В помещении повисает скрипучая тишина. Разряды тока идут не только по проводам, но и перелетают от меня к девушке. И обратно.
– Роланд подойдет? – заваливается под мышку с инструментом Арри. Светлая челка топорщиться, а довольная улыбочка дрожит в уголках крупных губ. Он давненько хотел в группу клавишника, а тут… В общем, не факт, что Росс сладит с нами, но посмотрим. Нужно давать людям шанс, это однозначно. Дала же булавка его мне?
– Вера, иди к микрофону, – говорю строго и бросаю в нее острый взгляд.
Она настороженно щурится и зло стискивает челюсть, скручивает руки на груди. Противостоит, как всегда, но я знаю, как этот орешек расколется.
– Одна песня, – складываю руки в молитвенном жесте. – Спой в пол ноги, в пол руки, шепотом, ну, хоть как-то. Пли-и-и-из-з-з-з… Чтобы парню показать, что и куда вести. Так будет быстрее.
Говорю я, конечно, это, но во взгляд вкладываю: «Если ты сейчас не встанешь, я тебя закину на плечо, трахну в уборной, а потом привяжу к стойке, и ты будешь петь, как миленькая».
Мне жизненно необходимо услышать ее в работе, и Вера встает.
– Ты негодяй, – шепчет она на ухо, проходя мимо, проводит рукой по футболке на животе, цепляя пояс и ширинку. И напоследок гладит не меня, а край гитары, отчего я восстаю, как мальчишка. Приходится даже отодвинуться к стене, чтобы никто не заметил, но она меня этим не остановит, искусительница.
Подмигиваю Шмелю и расплываюсь довольной улыбкой.
От предвкушения у меня по телу расползаются мурашки, а в горле пересыхает до уровня пустыни, пальцы ложатся на гриф, скользят по ладам и высекают аккорды переборами, что сплетаются с первой строчкой песни.
Вера поет, прикрыв глаза, а я не дышу. Этот миг – катарсис, кульминация, апокалипсис моей души. То, ради чего я жил и ходил по земле. Чтобы найти ее и раскрыть. Показать миру, подарить миру. Да что там миру! Вселенной! Я ведь создавал песни ради маленькой булавочки, что так глубоко прошила мое сердце еще шесть или семь лет назад. Я делал это неосознанно, не помнил, не понимал зачем, но сейчас все встало на места. Будто многотысячный пазл, наконец, сложился.
Глава 45. Звезда
Петь – это всегда открывать душу. Это всегда позволять другим смотреть глубже, чем хотелось бы. И сейчас я открываюсь не для себя. Не для того, чтобы вспомнить необыкновенные ощущения легкости и колючек от спиральных виражей голоса и пронизывающих волн музыки. Нет. Я открываюсь для Вульфа, потому что не знаю, как еще ему сказать спасибо.

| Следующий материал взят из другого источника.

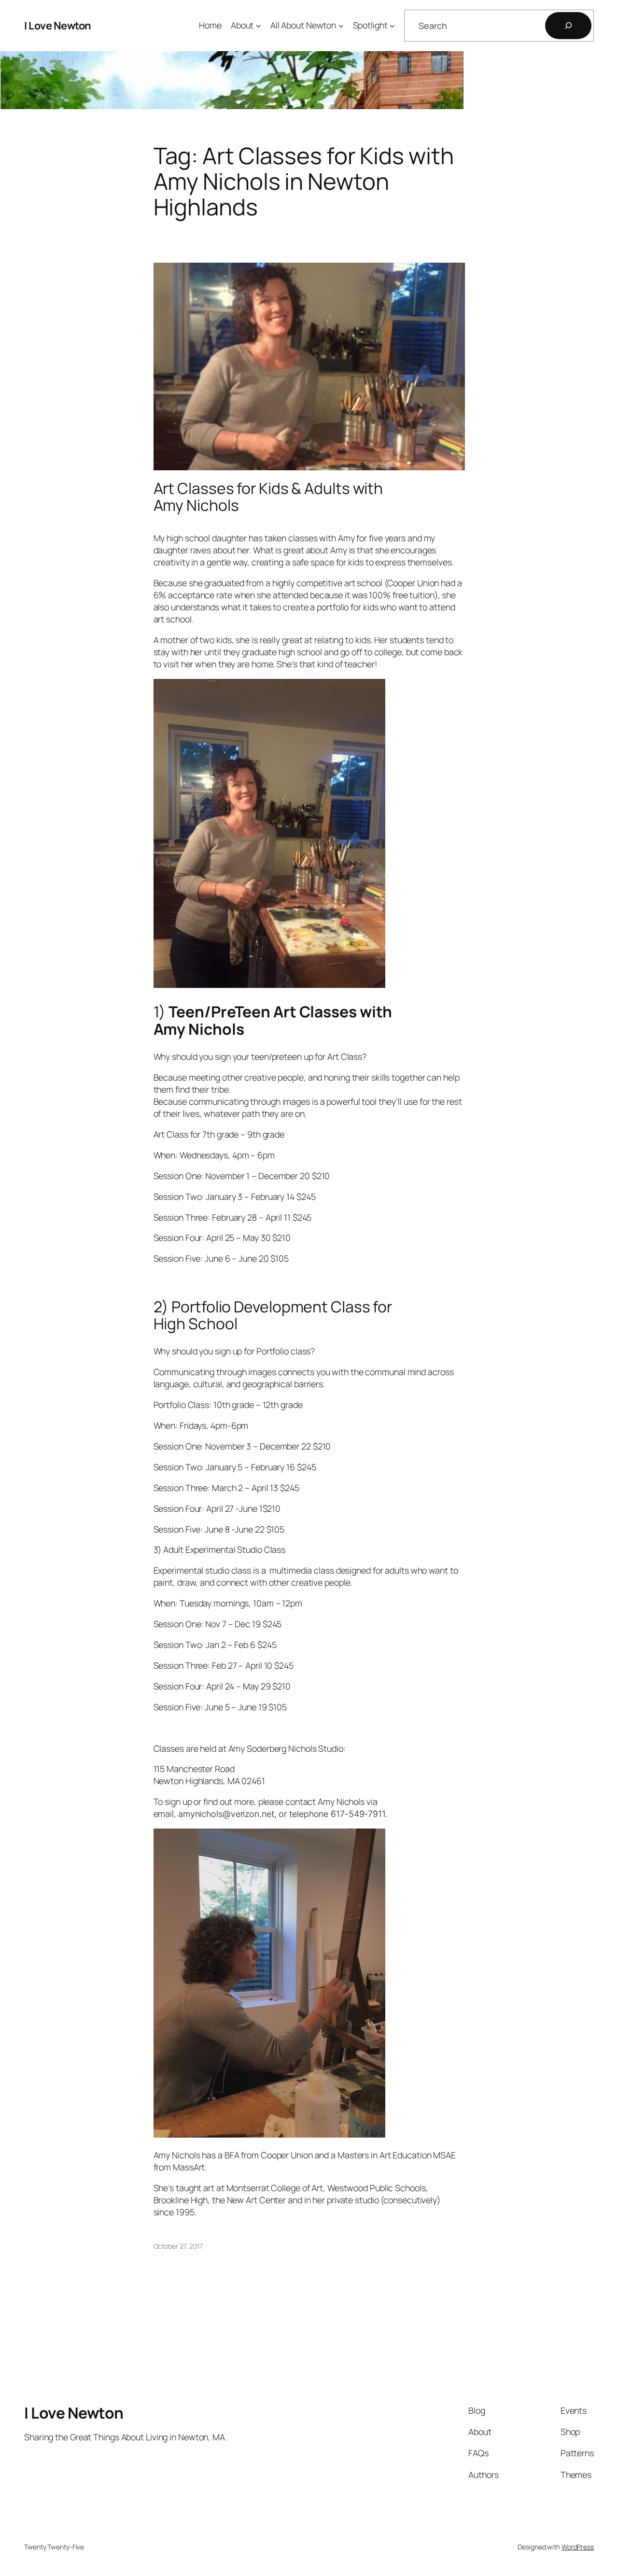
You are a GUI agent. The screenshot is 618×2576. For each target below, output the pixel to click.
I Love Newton (57, 25)
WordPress (578, 2546)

И этот текст, и эта музыка. Все вспенивает, взбалтывает черствое сердце, превращая меня в веселую шальную девчонку. Возвращая в те двадцать лет, когда за спиной не было и грамма ужаса.
Игорь играет божественно. Слегка выгибает спину и выпячивает нижнюю губу, прячет сияющий восторгом взгляд за густыми ресницами. Сексуально, дерзко ведет пальцами по грифу, будто по натянутой девичьей спине. И я не могу молчать, прятаться или бояться. Я пою только для него. Плевать на то, что есть еще три пары глаз, что следят за нами, плевать, что мне страшно, плевать, что за окном все та же холодная осень, и решение наших проблем где-то за далеким горизонтом. На все плевать.
Сейчас я рядом с ним. Обнимаю стойку микрофона и распахиваю невидимые крылья за спиной. Голос звонко мчит вперед, порождая мурашки по всему телу, хрипотца и драйв сжигают во мне любые сомнения, а живой звук проникает в каждую клеточку, обнажая и возбуждая. Я знаю, что пока Гроза рядом, мне ничего не страшно. Знаю и верю.
На последних аккордах вхожу в раж и выдаю импровиз с ращеплением и высоким бэлтингом (примечание от автора: вокальный крик). Ребята играют последний квадрат, а затем помещение погружается в звенящую тишину. Я приоткрываю глаза и кусаю губы, потому что потеряла связь с реальностью, пока пела, а теперь боюсь, что перегнула палку.